Go through the entries below and copy each line that holds the word "star".

=-=-=-=-=

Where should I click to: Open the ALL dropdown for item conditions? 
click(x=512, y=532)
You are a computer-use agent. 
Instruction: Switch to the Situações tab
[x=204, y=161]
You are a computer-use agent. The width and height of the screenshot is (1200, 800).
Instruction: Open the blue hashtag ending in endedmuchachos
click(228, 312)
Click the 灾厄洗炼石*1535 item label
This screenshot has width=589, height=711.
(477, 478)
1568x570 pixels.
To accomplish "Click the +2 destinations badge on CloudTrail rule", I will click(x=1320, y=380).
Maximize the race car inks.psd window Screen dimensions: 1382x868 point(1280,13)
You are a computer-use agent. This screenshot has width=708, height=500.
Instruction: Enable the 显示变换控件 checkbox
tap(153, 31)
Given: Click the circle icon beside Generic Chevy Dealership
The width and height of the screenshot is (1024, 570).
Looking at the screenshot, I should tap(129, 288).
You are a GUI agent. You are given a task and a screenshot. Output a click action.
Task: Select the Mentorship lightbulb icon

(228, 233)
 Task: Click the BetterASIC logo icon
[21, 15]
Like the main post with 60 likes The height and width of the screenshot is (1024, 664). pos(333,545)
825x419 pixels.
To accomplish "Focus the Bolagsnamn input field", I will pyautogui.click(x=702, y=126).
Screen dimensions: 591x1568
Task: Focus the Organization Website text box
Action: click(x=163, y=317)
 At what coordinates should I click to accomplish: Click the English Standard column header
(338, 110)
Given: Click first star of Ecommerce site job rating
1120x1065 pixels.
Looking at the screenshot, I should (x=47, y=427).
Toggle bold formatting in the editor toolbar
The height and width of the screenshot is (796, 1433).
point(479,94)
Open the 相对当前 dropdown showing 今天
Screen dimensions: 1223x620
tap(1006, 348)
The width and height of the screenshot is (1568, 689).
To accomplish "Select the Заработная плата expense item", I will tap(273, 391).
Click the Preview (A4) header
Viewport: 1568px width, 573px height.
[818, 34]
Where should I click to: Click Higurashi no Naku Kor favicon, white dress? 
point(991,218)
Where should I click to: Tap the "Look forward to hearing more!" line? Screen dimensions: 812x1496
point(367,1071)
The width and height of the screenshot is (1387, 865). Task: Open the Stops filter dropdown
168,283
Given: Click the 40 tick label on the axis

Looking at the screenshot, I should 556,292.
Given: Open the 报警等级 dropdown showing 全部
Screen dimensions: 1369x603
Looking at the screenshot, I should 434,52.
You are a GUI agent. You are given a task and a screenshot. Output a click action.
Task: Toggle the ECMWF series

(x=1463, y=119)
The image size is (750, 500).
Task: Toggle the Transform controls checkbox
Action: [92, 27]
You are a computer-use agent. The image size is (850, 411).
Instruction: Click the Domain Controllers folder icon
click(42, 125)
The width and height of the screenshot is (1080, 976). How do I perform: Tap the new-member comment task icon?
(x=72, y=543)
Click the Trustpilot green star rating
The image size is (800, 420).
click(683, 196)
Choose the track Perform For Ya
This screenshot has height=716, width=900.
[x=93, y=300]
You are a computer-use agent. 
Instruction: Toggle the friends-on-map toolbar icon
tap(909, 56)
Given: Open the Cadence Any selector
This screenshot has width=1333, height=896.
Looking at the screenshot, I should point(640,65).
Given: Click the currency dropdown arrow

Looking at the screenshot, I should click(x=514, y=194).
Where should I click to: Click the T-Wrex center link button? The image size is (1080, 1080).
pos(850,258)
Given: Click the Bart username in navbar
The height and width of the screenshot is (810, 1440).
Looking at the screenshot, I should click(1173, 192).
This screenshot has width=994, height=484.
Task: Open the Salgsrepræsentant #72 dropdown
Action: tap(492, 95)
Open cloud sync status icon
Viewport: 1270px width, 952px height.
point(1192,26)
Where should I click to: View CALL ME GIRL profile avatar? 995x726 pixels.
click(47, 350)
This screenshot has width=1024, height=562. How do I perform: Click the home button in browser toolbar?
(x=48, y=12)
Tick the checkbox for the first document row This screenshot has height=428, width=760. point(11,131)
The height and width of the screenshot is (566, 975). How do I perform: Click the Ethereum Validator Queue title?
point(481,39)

=-=-=-=-=

◆ EXERCISE RESPONSE
Given: Click first star of Ecommerce site job rating
Click the Trustpilot green star rating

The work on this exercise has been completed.